* BEGIN PROVIDED RECORDS *
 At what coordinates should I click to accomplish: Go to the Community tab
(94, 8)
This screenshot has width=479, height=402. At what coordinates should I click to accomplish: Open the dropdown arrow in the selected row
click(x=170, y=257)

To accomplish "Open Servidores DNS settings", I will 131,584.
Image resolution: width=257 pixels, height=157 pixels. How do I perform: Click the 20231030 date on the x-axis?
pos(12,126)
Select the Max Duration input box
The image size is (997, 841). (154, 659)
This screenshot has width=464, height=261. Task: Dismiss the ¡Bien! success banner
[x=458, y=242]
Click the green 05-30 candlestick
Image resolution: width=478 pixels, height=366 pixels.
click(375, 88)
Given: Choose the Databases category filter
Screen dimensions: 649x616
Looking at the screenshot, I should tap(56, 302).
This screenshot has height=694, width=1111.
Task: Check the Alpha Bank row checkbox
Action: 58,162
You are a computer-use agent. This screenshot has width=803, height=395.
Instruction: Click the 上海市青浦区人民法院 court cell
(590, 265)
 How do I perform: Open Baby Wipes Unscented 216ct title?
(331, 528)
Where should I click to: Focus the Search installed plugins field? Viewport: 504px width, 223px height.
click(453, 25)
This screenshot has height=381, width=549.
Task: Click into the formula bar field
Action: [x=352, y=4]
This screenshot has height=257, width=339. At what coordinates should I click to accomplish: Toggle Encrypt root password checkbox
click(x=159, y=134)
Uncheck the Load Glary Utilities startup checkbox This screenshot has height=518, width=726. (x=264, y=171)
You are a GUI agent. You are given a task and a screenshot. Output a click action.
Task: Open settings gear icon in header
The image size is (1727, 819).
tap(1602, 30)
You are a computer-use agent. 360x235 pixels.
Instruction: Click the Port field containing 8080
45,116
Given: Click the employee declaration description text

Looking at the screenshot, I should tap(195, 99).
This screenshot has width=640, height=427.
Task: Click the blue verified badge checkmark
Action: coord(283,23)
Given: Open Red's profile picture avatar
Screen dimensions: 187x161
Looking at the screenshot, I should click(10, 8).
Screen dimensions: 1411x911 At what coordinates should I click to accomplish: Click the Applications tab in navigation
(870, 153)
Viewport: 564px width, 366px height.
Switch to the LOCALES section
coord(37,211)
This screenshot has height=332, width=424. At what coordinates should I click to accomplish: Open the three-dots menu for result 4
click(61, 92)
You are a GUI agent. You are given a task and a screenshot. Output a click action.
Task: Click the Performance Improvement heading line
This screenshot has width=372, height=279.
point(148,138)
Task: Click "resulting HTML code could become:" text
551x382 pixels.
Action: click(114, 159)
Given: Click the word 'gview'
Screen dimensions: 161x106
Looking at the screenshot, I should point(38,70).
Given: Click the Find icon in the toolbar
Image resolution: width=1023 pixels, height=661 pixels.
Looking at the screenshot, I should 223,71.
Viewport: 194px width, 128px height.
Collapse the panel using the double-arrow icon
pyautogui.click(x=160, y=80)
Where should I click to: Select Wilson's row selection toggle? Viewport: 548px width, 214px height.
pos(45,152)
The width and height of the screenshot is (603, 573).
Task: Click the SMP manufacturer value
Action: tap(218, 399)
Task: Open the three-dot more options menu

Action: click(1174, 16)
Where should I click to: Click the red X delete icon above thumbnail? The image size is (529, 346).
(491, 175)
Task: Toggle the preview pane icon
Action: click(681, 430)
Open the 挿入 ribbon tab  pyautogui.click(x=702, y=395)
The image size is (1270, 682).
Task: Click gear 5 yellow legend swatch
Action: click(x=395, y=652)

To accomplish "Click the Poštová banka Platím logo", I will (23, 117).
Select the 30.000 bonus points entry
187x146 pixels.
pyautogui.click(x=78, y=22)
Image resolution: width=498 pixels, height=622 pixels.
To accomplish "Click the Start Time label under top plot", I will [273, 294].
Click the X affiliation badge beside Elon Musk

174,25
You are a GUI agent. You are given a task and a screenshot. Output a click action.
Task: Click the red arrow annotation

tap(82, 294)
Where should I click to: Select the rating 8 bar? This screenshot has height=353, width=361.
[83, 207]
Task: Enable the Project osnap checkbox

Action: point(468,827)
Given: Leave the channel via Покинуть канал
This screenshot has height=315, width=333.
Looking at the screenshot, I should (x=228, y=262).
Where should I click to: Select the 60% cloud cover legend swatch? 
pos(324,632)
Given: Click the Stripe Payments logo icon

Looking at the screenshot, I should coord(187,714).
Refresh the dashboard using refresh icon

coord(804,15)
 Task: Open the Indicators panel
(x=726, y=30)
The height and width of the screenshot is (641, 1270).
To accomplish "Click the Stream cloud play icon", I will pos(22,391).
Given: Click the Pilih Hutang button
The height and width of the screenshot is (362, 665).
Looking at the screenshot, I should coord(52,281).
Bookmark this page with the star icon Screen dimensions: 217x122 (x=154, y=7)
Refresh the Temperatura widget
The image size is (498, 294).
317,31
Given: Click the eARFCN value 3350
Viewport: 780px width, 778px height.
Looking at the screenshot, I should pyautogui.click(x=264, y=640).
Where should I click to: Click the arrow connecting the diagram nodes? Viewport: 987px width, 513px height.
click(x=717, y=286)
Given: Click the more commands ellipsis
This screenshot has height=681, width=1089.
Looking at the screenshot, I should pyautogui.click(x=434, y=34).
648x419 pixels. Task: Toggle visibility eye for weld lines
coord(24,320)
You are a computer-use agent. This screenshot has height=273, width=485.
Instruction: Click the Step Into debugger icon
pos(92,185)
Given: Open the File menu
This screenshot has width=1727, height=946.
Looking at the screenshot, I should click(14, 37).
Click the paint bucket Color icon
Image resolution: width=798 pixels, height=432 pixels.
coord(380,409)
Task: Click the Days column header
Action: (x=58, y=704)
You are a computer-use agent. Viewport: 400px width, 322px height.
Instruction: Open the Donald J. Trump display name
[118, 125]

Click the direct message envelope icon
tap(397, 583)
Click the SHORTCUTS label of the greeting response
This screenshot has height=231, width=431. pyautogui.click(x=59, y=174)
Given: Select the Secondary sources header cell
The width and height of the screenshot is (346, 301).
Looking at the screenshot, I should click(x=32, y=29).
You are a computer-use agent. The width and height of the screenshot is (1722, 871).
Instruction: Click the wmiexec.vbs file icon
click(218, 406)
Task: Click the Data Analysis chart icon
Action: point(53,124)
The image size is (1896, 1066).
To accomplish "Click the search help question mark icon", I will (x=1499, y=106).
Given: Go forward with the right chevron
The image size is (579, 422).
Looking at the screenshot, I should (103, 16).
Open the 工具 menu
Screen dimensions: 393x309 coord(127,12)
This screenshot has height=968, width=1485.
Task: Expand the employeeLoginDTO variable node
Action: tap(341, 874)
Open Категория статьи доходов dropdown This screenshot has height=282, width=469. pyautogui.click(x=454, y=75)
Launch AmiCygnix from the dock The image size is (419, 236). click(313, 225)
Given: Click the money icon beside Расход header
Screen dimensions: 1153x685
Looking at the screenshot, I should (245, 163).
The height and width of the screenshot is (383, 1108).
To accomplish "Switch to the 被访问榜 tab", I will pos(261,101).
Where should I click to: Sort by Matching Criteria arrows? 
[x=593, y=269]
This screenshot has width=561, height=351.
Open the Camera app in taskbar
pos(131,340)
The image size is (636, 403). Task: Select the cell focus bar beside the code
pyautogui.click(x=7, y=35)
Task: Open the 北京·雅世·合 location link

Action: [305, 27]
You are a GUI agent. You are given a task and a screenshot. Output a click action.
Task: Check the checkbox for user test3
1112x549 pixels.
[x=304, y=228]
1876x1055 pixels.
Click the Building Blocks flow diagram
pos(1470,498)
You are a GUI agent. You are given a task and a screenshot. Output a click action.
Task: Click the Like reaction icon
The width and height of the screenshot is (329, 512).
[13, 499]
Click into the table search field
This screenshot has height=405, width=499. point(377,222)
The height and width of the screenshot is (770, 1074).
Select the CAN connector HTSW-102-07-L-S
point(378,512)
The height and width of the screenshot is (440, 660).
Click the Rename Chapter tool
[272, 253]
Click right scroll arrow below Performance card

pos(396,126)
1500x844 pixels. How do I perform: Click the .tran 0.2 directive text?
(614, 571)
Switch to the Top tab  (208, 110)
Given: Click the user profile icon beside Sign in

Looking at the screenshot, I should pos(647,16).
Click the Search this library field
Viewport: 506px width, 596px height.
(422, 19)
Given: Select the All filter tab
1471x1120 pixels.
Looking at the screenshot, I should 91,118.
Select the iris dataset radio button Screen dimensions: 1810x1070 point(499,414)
* END PROVIDED RECORDS *
# SET TASK
Please reproduce word for word everything from the very start of the material down to the line containing "Action: coord(283,23)", with that line included.

# WORKED SOLUTION
 At what coordinates should I click to accomplish: Go to the Community tab
(94, 8)
This screenshot has width=479, height=402. At what coordinates should I click to accomplish: Open the dropdown arrow in the selected row
click(x=170, y=257)

To accomplish "Open Servidores DNS settings", I will 131,584.
Image resolution: width=257 pixels, height=157 pixels. How do I perform: Click the 20231030 date on the x-axis?
pos(12,126)
Select the Max Duration input box
The image size is (997, 841). (154, 659)
This screenshot has width=464, height=261. Task: Dismiss the ¡Bien! success banner
[x=458, y=242]
Click the green 05-30 candlestick
Image resolution: width=478 pixels, height=366 pixels.
click(375, 88)
Given: Choose the Databases category filter
Screen dimensions: 649x616
Looking at the screenshot, I should tap(56, 302).
This screenshot has height=694, width=1111.
Task: Check the Alpha Bank row checkbox
Action: 58,162
You are a computer-use agent. This screenshot has width=803, height=395.
Instruction: Click the 上海市青浦区人民法院 court cell
(590, 265)
 How do I perform: Open Baby Wipes Unscented 216ct title?
(331, 528)
Where should I click to: Focus the Search installed plugins field? Viewport: 504px width, 223px height.
click(453, 25)
This screenshot has height=381, width=549.
Task: Click into the formula bar field
Action: [x=352, y=4]
This screenshot has height=257, width=339. At what coordinates should I click to accomplish: Toggle Encrypt root password checkbox
click(x=159, y=134)
Uncheck the Load Glary Utilities startup checkbox This screenshot has height=518, width=726. (x=264, y=171)
You are a GUI agent. You are given a task and a screenshot. Output a click action.
Task: Open settings gear icon in header
The image size is (1727, 819).
tap(1602, 30)
You are a computer-use agent. 360x235 pixels.
Instruction: Click the Port field containing 8080
45,116
Given: Click the employee declaration description text

Looking at the screenshot, I should tap(195, 99).
This screenshot has width=640, height=427.
Task: Click the blue verified badge checkmark
Action: coord(283,23)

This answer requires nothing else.